A rotating strike (also sometimes called a partial strike) is not always used in bargaining disputes, so here’s an explanation of how it works.
Any kind of strike during negotiations for collective agreements needs a strike mandate to be legal. The union obtains a strike mandate through a membership vote, which usually asks the union’s members a simple yes/no question as to whether they support the union going on strike. A majority of the votes (with “majority” defined as 50% + 1 of the votes) need to be in favour of a strike for the strike to be authorized.
However, it’s important to know that a strike mandate doesn’t mean that the union is actually going on strike. A strike mandate can be a very powerful bargaining tool for the union during negotiations, because the employer knows that the union can legally direct its members to walk off the job if the union isn’t satisfied with the employer’s offers in bargaining.

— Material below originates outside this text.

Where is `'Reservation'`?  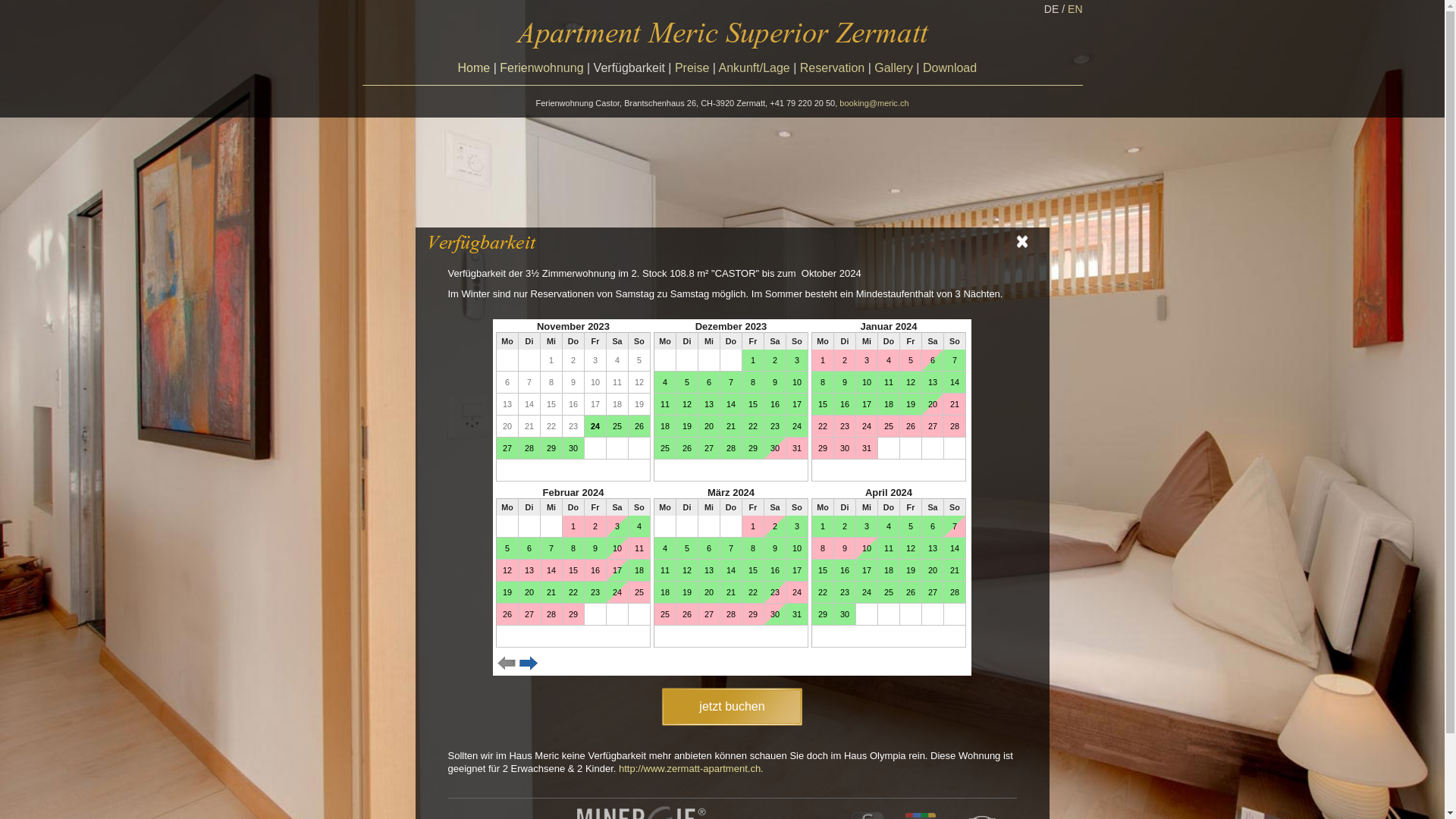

If the union does decide to go on strike, in most Canadian jurisdictions it has to give notice to the employer (usually around 72 hours’ notice). The purpose of the notice is to give the employer enough time to make arrangements to continue or shut down its operations, and to give the workers enough time to make whatever arrangements they might need during a strike. (If the employer is designated as offering an “essential service”, such as health care, the preparation for the strike will also involve the union and the employer jointly planning for how that service, and how much of it, will continue to be provided.)
A rotating strike is when some, but not all, of the union’s members go on strike. The “rotating” part of it is that the locations where the union members walk off the job will change; the locations might change every day, every couple of days, or randomly. Usually, as in the current situation, the union will announce the locations of the walkouts a day or so in advance, so customers who might be inconvenienced can make alternative arrangements.

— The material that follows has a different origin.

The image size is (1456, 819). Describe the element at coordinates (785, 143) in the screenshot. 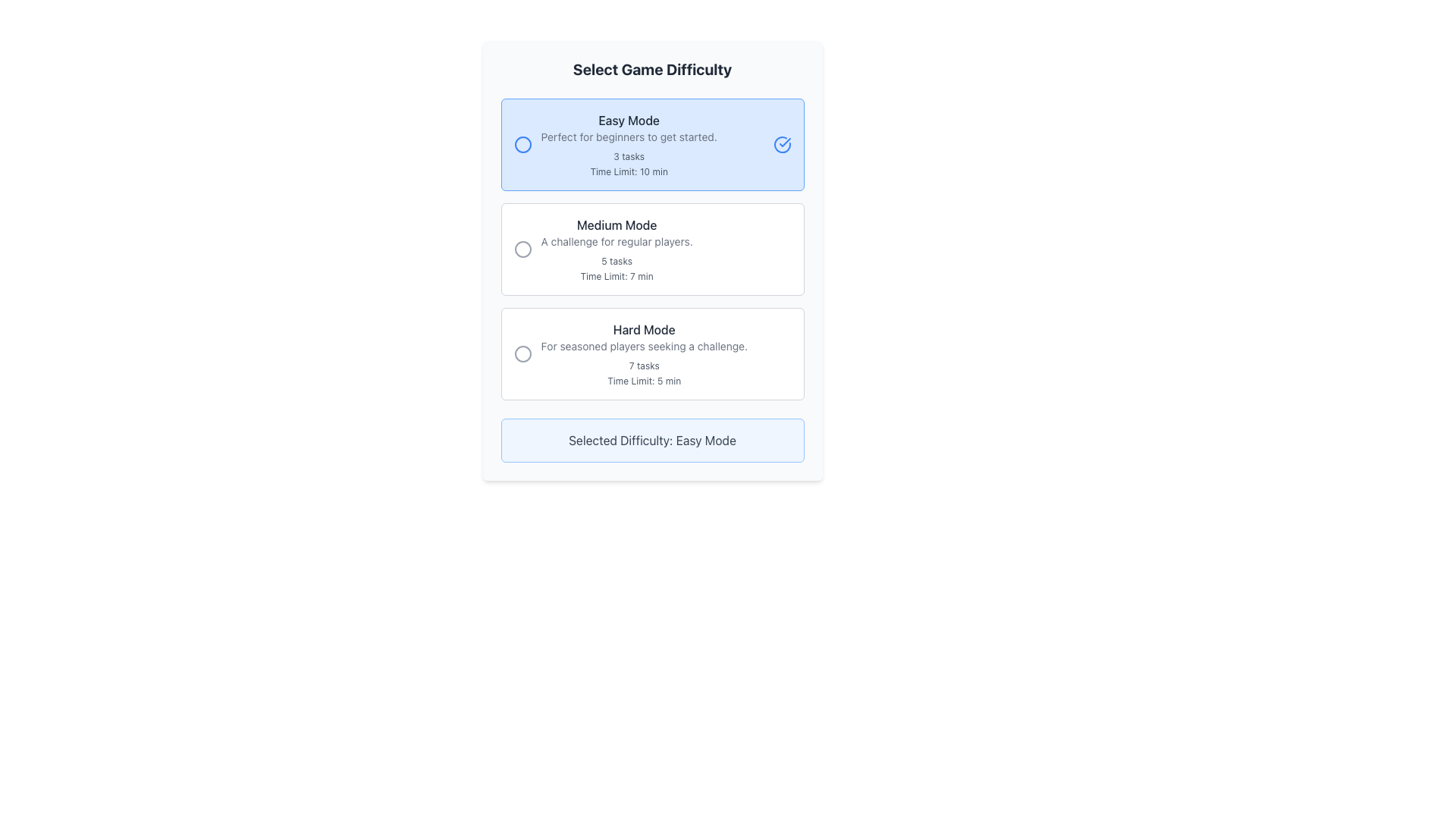

I see `the selected state of the checkmark icon within the blue circle, which indicates the completion status for the 'Easy Mode' option` at that location.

A rotating strike lets the union demonstrate to the employer how much disruption a shutdown will cause, without going straight into a complete shutdown. It’s a strategic tactic. By having only some of its members walk off the job, the union may be indicating that it’s willing to continue negotiating with the employer, but also that it’s ready and willing to move to a full strike if there isn’t sufficient progress in the negotiations. The other strategic aspect of a rotating strike rather than a full strike – particularly when the employer provides an important service like mail delivery – is that it portrays the union as sympathetic to the major impact of a full strike, and as trying to minimize disruption while still getting its point across to the employer.
If a rotating strike doesn’t achieve the bargaining outcomes the union is seeking, then the union still has the option of going to a full strike, after it gives the required notice to the employer.
Canada Post and the Canadian Union of Postal Workers have a long, difficult relationship, and when the postal workers last went on strike in 2011, they were legislated back to work by the federal government after being locked out by their employer. The Conservative government that was in power in 2011 demonstrated a strong dislike for labour unions; the Liberal government elected since then has portrayed itself as more progressive and more worker-friendly. The outcomes of this Canada Post bargaining dispute might be an interesting indicator of the new government’s true feelings about unions and labour disputes.